===== EXTRAIT RETENU
Faculté de psychologie et des sciences de l’éducation
Université de Genève
1998

Le schéma annexé met en évidence une interaction entre un public diversifié et un mode de traitement de ces différences. Pour aller plus loin, il faut analyser chacune des grandes " boîtes ". Pour ne pas se perdre dans l’inventaire, quelques grands axes théoriques.

Le poids des différences culturelles…

1. Le curriculum de l’enseignement obligatoire a été défini, historiquement, par le clergé et l’État, à partir de la conception de la culture et de l’enseignement prévalant dans les classes au pouvoir au cours des siècles derniers ; le curriculum se trouvait et se trouve encore sous le contrôle de groupes sociaux qui font de leurs propres valeurs, de leurs propres savoirs et de leur propre rapport au savoir le modèle de LA culture " générale " ; si bien que le chemin à parcourir, pour s’approprier la culture scolaire, n’est pas du tout le même selon qu’elle se trouve dans le prolongement de la culture familiale ou lui est au contraire étrangère.

2. Par le fait même qu’ils ont été en moyenne plus longuement scolarisés et se sont appropriés plus complètement les savoirs et savoir-faire enseignés, les adultes appartenant aux classes supérieures et moyennes transmettent à leurs enfants un héritage culturel et une image de la culture qui présentent de nombreuses parentés avec les contenus de l’enseignement et les normes d’excellence scolaire.

3. Cette inégale distance à la culture et à la norme scolaires se double d’une inégale identification de la réussite sociale à la réussite scolaire, de l’accomplissement personnel à l’appropriation de savoirs et savoir-faire scolaires, de l’estime de soi au sentiment d’appartenance à l’élite cultivée ; dans la mesure où les classes privilégiées vivent le curriculum comme une forme scolarisée de leur culture, la scolarisation leur paraît l’extension " naturelle " de l’éducation familiale et la réussite scolaire de leurs enfants le plus sûr moyen de garantir la transmission de l’héritage.

4. L’effet de cette proximité et de cette identification sont renforcés par l’ensemble des ressources matérielles et symboliques que les classes privilégiées peuvent mettre à la disposition de leurs enfants : conditions de travail optimales, moyens matériels (jeux, livres, ordinateurs), aide des parents, recours aux leçons particulières, stages de langues, etc.
==========
Reprenez le texte sur le poids des différences culturelles à l'école à partir de l'endroit où il s'arrête. La liste qui suit ne joue aucun rôle dans cet exercice.
===== JEU DE DONNÉES
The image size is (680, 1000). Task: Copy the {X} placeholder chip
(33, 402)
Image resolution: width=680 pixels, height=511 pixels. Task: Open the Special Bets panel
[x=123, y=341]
==========
▶ RÉSULTAT DE L'EXERCICE:
5. A quoi il faut ajouter l’inégale capacité stratégique des familles à se dégager du " piège scolaire " (Berthelot, 1983) : choix des maîtres, des établissements, du privé ou du public, de telle ou telle filière selon la conjoncture locale et l’évolution des mécanismes de sélection ; capacité de gérer la relation avec les enseignants, de négocier l’évaluation, de guider l’investissement dans le travail scolaire en fonction des branches ou des moments les plus rentables ; connaissance des filières, des diplômes et des débouchés ; capacité de piloter la carrière en fonction d’objectifs à long terme.

Sans nier l’existence de différences de personnalité ou d’inégalités dans les rythmes de développement intellectuel, cet inventaire suggère que si les enfants des diverses classes sociales n’abordent pas la scolarité " à armes égales ", ce n’est pas, ou pas seulement, parce que les uns seraient " plus doués " que les autres, mais parce que la scolarisation est pour les uns le simple prolongement de la socialisation familiale, alors qu’elle représente pour d’autres la confrontation à une culture partiellement " étrangère " à leur expérience familiale, partiellement dénuée de sens et d’intérêt intrinsèque, mais qu’il faut assimiler si l’on veut s’assurer à terme le meilleur emploi et le meilleur revenu possibles.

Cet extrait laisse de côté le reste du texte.